Each line of the data below that contains "will" must be copied.

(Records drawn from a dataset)

####################

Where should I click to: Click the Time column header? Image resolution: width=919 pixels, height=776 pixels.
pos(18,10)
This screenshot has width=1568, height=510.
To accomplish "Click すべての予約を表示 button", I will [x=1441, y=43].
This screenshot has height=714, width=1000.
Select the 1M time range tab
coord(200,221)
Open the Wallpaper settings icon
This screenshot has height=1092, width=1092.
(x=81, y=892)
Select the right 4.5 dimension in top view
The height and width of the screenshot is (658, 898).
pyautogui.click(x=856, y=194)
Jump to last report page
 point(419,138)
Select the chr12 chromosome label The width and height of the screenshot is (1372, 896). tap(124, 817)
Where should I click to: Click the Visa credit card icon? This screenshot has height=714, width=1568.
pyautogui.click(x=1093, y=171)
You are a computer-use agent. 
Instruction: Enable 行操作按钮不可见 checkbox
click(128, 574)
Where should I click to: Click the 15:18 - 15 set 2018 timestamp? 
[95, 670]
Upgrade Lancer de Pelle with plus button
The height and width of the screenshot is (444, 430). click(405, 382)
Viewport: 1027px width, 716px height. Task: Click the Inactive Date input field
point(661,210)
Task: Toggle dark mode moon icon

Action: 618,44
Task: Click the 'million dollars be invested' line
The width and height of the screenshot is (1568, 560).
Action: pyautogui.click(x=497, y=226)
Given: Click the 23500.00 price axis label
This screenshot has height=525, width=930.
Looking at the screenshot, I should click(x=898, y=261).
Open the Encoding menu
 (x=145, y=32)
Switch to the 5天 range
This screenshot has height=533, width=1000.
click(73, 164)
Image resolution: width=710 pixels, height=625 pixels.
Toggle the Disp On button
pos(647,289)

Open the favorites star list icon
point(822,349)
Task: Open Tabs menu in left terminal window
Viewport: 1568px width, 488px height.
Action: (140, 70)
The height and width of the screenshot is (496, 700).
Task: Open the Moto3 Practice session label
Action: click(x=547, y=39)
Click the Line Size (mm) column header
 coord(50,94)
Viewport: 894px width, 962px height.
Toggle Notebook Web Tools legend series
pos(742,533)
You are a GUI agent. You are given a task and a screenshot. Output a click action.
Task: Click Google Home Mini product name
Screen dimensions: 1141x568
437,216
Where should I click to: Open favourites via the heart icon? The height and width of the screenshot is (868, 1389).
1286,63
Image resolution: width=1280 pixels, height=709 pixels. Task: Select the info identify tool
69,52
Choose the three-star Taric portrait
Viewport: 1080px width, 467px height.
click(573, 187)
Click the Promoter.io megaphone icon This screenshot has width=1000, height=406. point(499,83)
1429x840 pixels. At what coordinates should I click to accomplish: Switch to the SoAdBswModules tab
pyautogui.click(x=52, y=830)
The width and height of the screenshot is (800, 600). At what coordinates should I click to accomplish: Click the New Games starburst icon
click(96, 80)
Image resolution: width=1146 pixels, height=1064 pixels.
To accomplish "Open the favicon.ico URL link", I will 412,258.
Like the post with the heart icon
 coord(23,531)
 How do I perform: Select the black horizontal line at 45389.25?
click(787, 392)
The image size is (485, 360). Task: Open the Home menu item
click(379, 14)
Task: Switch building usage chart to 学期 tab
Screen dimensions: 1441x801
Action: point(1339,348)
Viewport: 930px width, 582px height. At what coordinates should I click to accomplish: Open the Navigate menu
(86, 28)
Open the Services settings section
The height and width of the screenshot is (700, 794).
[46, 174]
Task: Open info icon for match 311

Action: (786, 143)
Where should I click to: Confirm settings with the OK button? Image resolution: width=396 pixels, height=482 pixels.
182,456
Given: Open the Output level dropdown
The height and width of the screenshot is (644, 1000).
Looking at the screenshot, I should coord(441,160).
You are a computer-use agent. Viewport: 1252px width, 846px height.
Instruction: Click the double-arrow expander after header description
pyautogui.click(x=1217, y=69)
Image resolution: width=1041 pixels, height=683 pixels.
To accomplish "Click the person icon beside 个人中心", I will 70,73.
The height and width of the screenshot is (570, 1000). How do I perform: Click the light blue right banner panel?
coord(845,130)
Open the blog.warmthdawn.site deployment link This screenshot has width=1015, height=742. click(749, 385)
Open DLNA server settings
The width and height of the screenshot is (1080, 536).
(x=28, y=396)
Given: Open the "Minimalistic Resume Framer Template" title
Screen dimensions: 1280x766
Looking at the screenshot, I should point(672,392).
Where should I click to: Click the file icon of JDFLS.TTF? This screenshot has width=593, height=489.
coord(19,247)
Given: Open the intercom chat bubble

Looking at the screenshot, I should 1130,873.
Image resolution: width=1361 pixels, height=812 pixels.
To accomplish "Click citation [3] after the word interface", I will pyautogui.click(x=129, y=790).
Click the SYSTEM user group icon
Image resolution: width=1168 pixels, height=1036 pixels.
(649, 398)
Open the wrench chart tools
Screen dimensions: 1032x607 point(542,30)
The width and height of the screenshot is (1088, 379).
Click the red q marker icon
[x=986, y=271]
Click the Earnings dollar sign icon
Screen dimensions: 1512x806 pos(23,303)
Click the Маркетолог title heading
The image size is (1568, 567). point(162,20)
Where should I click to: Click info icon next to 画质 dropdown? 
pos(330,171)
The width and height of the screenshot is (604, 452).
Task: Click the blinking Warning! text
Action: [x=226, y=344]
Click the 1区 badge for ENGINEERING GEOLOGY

####################

Solution for this task:
To accomplish "Click すべての予約を表示 button", I will [x=1441, y=43].
To accomplish "Open the favicon.ico URL link", I will 412,258.
To accomplish "Click the person icon beside 个人中心", I will 70,73.
To accomplish "Click citation [3] after the word interface", I will pyautogui.click(x=129, y=790).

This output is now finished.